Padahal, institusi yang rencana saya masuki itu tidak punya relasi kuasa yang membuat clue signifikan terhadap nasib masyarakat luas. Dan yang utama, tidak pegang kuasa senjata. Tapi tes dan seleksinya sudah begitu ribet. Namun saya sadar, semakin banyak tahapan tes itu untuk kondisi sekarang sebenarnya bukan dalam rangka untuk menemukan individu dengan karakter terbaik.Â
Tapi untuk memperbanyak variabel alasan ketidaklulusan individu lain yang tidak diinginkan. Kalau dalam bahasa verbal kami di panitia lelang; ada seribu satu cara menggugurkan peserta yang tidak diinginkan untuk bisa menang tender.
Selain itu, sebenarnya banyak faktor lain penyebab orang bisa psikopat atau tak bisa mengendalikan emosi. Bisa saja tes psikologi itu sebenarnya sudah merupakan alat terbaik sebagai media seleksi. Cuma, pada satu sisi karena adanya setting, maka orang-orang yang tidak memenuhi syarat, punya kecenderungan diloloskan.Â
Kedua, mungkin saja inidividu yang bersangkutan secara psikologis memang lulus murni. Tapi ketika berada dalam lingkungan tertentu, karakter psikologis nya bisa berubah. Ditambah karena dia punya relasi kuasa, akhirnya menumbuhkan sifat arogan dan otoritarianisme-nya yang berlebihan.
Ketika kejahatan yang dilakukan para oknum terjadi secara kolektif atau berjama'ah, saya kembali teringat dengan seleksi yang saya ikuti. Kami diminta membuat satu makalah akademis yang substansinya mencoba mengorek integritas kami terhadap aturan.Â
Siapa yang berpengaruh dalam hidup kita, apakah pengaruh tersebut menentukan tindakan kita, bagaimana ketaatan kita terhadap aturan ketika ada pengaruh lain di luar aturan, lalu apa tindakan kita terhadap pengaruh dan tekanan tersebut.
Nah di institusi ini sepertinya pengaruh kuat itu ada di atasan. Dalam bahasa militeristiknya adalah senioritas atau ketaatan terhadap pangkat yang lebih tinggi di atasnya, bukan aturan itu sendiri. Inilah yang menyebabkan aturan dilanggar karena walau salah jika sudah atasan atau senior yang memerintah, maka diskresi untuk melakukan pelanggaran memiliki peluang besar untuk terjadi.Â
Padahal diskresi itu basis utamanya aturan, bukan perintah atasan. Makanya dalam bahasa lain, jika melakukan kesalahan maka secara otomatis mereka wajib saling menutupi bahkan melindungi. Jika tidak, pangkat dan jabatan tentu akan terancam.

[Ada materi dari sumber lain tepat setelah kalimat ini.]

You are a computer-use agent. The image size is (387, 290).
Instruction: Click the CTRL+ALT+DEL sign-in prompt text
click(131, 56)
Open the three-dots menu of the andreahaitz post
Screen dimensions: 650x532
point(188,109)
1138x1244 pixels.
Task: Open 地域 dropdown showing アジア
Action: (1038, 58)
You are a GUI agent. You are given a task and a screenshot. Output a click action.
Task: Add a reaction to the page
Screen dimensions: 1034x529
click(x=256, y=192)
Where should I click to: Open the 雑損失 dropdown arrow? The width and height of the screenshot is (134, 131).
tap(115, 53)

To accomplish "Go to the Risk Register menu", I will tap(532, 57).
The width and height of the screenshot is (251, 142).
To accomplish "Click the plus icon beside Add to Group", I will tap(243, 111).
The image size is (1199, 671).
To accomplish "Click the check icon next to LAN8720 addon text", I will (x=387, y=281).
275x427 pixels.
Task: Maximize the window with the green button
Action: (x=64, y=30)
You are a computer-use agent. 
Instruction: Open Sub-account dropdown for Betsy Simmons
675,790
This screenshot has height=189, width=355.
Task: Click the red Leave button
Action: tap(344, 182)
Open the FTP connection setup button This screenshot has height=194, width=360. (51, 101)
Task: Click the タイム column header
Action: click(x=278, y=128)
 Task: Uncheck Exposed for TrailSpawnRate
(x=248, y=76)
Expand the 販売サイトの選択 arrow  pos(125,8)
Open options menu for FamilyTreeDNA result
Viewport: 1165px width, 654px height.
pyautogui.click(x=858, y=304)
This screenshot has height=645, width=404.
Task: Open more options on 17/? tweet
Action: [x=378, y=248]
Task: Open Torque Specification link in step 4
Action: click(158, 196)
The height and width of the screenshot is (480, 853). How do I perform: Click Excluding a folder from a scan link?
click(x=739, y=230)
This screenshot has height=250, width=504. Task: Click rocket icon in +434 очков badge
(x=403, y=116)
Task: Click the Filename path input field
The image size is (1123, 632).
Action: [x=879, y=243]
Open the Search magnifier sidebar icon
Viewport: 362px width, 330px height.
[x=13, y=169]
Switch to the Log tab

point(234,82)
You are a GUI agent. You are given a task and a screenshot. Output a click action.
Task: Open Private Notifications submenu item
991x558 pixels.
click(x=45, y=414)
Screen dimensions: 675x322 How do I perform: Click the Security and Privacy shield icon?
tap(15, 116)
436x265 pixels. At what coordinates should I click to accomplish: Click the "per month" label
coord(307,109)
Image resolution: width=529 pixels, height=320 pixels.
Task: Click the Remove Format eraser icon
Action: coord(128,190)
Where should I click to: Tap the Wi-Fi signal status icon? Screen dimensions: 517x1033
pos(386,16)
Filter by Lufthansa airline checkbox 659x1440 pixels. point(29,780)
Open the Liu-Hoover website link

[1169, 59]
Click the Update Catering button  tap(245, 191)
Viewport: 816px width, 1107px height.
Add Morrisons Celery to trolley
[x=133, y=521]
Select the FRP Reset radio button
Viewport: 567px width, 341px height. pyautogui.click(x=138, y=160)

Dunia, dengan penduduk yang sudah hampir 4x lipat over kapasitas dari daya tampung untuk menghidupi organisme di atasnya, sepertinya memang akan kembali ke kompetisi awal hukum rimba karena alasan terbatasnya sumber daya. Untuk bertahan atau mempertahankan komoditas, apapun bisa dilakukan. Apalagi, toleransi bukanlah ciri khas Sapiens.
Namun tentu saja tetap ada harapan perubahan. Dalam dunia teknologi informasi yang sangat terbuka saat ini, pertukaran informasi tidak lagi bisa disembunyikan. Dengan berbasis konten digital, opini netizen dan influencer yang disertai validitas sumber, sebarannya bisa sangat cepat meng-counter serta menyerang logika berbau setting.